There is some delightfully ridiculous stuff on offer here. Miranda, a nurse with a heart of gold, quizzes Nicholson in his Victorian costume, “Why are you dressed like Colin Firth?” Another character (played by Richard Katz, a valuable addition to the Peepolykus ranks) gloats, “MI5 will make me rich beyond my wildest dreams,” even though he’s playing a Russian oligarch and they seem to have pretty damn wild dreams in that regard. The company even manage to contrive a dippy closing musical number from David Bowie’s back catalogue.
    
But then I try once more to explain why they are merely very good rather than great, and I use phrases like “not crisp enough”, which makes them sound like lettuce.

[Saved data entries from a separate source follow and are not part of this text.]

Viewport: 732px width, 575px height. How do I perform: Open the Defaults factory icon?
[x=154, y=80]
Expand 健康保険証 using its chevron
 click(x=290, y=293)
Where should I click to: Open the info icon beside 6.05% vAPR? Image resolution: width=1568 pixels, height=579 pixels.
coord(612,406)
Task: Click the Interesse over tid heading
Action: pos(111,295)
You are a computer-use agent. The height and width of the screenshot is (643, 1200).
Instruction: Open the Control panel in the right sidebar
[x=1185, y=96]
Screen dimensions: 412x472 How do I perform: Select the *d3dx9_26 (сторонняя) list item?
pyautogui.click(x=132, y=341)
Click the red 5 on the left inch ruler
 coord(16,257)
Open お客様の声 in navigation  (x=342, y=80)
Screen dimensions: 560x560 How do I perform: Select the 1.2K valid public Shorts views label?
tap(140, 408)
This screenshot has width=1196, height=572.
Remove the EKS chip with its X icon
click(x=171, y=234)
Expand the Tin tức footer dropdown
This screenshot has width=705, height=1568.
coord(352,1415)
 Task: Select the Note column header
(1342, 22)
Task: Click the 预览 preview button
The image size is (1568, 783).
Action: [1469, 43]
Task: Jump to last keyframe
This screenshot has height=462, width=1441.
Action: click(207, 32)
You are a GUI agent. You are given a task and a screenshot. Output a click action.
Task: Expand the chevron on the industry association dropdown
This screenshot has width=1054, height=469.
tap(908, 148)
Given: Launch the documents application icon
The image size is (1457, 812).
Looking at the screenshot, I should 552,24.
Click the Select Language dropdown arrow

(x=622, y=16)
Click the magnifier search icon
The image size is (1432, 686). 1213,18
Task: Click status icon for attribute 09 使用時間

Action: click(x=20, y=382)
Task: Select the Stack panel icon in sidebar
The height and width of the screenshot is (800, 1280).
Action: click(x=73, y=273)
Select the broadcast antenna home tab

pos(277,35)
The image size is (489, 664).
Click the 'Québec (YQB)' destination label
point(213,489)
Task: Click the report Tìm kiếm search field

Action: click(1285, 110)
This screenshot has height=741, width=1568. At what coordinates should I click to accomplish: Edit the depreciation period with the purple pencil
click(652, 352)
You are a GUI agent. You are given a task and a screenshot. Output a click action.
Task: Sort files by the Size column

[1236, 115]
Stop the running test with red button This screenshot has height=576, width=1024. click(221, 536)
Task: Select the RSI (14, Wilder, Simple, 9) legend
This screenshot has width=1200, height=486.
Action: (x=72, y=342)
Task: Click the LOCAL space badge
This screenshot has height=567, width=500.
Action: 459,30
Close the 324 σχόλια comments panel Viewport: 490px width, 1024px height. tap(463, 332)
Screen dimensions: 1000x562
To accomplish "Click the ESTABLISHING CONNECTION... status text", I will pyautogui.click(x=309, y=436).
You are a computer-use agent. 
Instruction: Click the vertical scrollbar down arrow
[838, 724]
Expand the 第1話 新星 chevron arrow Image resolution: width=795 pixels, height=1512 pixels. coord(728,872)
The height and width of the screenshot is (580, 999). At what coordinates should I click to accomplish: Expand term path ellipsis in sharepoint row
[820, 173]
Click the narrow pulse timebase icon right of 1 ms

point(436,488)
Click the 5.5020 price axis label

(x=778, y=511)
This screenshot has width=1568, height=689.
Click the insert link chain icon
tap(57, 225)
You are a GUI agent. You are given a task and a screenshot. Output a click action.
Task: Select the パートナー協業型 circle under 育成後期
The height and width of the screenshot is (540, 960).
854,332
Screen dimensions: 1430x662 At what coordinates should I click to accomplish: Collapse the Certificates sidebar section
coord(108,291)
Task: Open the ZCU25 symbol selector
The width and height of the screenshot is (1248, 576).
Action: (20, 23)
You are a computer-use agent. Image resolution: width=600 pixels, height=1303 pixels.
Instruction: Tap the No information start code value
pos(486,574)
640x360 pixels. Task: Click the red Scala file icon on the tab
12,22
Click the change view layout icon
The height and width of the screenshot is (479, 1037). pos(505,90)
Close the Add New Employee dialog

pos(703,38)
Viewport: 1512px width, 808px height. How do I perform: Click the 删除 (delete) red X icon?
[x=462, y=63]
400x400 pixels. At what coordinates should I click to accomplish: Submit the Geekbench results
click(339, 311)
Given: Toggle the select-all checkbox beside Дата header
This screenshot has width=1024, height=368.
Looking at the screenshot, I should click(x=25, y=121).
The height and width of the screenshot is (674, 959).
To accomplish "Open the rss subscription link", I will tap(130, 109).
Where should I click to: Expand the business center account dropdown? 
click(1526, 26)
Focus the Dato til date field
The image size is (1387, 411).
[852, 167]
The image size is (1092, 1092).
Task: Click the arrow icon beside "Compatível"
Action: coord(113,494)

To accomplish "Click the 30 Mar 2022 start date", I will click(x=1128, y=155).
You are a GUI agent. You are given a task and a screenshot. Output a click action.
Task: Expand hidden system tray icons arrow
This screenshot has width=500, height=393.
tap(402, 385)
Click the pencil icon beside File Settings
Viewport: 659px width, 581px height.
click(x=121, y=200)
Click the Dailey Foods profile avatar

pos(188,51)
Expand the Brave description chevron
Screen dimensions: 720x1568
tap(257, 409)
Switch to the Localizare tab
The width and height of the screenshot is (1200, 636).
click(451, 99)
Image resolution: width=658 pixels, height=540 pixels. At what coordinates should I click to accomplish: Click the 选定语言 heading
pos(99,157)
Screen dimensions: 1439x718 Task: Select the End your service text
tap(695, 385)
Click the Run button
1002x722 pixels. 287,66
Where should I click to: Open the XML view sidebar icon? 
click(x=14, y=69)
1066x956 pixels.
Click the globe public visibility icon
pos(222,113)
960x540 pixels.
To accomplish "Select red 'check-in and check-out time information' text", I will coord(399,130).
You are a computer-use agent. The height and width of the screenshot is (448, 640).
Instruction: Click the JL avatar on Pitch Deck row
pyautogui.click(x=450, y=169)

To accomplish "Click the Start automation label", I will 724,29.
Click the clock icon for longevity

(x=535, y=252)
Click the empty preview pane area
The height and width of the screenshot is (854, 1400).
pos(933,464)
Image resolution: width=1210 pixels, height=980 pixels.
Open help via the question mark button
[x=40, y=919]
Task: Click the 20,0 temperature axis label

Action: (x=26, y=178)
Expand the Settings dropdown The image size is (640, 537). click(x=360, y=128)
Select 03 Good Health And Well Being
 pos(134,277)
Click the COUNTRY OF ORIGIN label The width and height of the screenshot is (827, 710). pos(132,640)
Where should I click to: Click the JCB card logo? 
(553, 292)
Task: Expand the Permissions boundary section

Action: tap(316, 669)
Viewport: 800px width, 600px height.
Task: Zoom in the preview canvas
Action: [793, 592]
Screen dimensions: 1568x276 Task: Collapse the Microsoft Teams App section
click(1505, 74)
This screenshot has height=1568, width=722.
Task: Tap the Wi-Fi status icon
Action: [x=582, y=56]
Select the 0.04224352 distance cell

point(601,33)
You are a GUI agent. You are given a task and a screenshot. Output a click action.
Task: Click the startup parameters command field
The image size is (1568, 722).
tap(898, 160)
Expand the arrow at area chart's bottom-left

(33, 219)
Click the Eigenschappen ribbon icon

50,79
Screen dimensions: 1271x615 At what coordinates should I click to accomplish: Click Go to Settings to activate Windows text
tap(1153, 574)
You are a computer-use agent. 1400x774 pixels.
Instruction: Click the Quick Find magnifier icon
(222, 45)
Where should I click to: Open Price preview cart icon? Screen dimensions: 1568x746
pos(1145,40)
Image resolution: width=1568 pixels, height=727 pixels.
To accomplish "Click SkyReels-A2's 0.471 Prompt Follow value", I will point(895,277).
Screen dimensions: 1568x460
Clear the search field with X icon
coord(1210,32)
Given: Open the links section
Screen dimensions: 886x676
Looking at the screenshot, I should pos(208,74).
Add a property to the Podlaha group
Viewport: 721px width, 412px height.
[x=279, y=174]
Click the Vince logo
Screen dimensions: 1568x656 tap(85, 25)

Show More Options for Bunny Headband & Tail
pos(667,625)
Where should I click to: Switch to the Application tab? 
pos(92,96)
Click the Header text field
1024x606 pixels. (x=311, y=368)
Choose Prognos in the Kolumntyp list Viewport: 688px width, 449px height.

They are growing ever closer to the magic zone, though: the coarse acting of the opening Wilde extract is all energy rather than precision, but during the spy sequences they commit themselves to the story, which makes it all the funnier. They have perhaps realised the vital importance of being earnest.

Written for the Financial Times.

Copyright © Ian Shuttleworth; all rights reserved.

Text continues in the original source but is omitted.